Papst empfing Schweizergarde am Tag der Vereidigung

23 neue Rekurten für die Schweizergarde
Papst Franziskus hat im Apostolischen Palast des Vatikans die Schweizergarde anlässlich der Vereidigung von 23 neuen Rekruten empfangen. "Ich danke dem gesamten Korps für die sorgfältige und großzügige Zusammenarbeit, die ich jeden Tag erlebe", so der Heilige Vater.

"Die Schweizergarde ist eine große Familie, eine lebendige und brüderliche Gemeinschaft, sowohl in den Momenten des Dienstes als auch in den arbeitsfreien Zeiten. Und so wie die Familie ein Ort des Wachstums ist, an dem man viel Nützliches für das Leben lernt, so ist es auch in der Garde: Sie ist ein Umfeld der menschlichen und christlichen Bildung für alle", sagte der Papst an die neuen Gardisten, an die Offiziere, Unteroffiziere, alle Mitglieder des Korps und ihre Familien.

"Jede Situation, jede Begegnung kann eine Gelegenheit sein, das Evangelium Christi in die Praxis umzusetzen, vom Herrn zu lernen und in seinem Namen und mit seinem Geist brüderliche Liebe zu leben", so der Papst. Am Samstagvormittag nahm das Korps im Petersdom an einer Messe teil, die von Kardinal Kurt Koch, dem Präfekten des Dikasteriums für die Förderung der Einheit der Christen, der ebenfalls Schweizer ist, zelebriert wurde.

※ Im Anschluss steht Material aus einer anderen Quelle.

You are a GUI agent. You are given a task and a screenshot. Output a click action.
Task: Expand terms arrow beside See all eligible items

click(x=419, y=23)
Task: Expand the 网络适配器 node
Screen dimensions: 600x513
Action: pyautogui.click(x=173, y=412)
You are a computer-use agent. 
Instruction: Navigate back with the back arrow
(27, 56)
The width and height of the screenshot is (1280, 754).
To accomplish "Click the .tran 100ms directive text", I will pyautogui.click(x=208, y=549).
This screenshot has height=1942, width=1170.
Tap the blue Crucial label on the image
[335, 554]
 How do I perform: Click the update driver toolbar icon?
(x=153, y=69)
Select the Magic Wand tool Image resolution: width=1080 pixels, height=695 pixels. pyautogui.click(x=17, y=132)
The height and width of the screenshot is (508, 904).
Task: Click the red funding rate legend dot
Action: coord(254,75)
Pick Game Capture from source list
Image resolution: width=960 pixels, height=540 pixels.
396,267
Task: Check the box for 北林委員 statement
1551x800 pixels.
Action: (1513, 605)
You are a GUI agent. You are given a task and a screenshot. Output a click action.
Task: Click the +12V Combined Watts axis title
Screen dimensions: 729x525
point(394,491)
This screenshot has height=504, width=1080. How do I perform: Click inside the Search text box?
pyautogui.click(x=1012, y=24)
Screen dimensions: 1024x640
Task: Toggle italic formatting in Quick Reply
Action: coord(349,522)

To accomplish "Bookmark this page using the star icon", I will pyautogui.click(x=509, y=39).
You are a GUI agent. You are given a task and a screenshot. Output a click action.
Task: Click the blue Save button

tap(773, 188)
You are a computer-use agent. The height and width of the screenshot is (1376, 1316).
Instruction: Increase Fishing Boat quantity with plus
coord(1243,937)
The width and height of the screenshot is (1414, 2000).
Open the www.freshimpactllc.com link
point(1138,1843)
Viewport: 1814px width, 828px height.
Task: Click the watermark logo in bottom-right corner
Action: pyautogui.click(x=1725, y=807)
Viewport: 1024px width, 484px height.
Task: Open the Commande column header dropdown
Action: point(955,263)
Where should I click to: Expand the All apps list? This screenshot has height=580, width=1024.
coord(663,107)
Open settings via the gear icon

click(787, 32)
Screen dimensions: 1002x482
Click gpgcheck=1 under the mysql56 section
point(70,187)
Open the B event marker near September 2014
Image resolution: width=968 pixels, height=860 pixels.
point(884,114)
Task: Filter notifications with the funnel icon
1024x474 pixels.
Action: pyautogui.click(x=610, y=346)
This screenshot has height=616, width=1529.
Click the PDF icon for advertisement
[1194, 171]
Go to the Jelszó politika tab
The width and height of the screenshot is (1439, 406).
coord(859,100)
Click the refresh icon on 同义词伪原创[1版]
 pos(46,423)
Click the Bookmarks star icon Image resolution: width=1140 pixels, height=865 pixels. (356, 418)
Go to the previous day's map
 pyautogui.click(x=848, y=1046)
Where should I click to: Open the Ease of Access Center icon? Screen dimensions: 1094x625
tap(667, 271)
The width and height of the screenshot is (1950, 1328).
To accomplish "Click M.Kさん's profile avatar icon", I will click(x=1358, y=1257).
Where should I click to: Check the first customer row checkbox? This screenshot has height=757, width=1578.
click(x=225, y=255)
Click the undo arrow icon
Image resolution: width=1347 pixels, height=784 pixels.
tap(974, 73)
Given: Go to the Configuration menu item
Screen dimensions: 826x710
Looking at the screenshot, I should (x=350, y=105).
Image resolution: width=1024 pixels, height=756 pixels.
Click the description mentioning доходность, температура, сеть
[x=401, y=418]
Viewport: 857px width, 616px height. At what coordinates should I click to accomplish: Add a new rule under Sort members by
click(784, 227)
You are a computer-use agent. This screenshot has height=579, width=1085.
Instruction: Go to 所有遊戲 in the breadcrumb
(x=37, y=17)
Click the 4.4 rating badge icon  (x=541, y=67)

Jährlich am 6. Mai findet die Vereidigung neuer Gardisten statt - in Erinnerung an 147 Schweizergardisten, die an diesem Tag im Jahr 1527 bei der Plünderung Roms durch deutsche und spanische Söldner getötet wurden. Die Neu-Mitglieder treten dann ihre mindestens 26-monatige Dienstzeit an. In dieser Zeit sind sie Bürger des Vatikanstaates.

Hauptaufgabe der Garde ist, über die Sicherheit der Person und der Residenz des katholischen Kirchenoberhaupts zu wachen. Zudem begleiten Gardisten den Papst auf Reisen, kontrollieren die Eingänge zum Vatikanstaat und nehmen Ordnungs- und Ehrendienste wahr.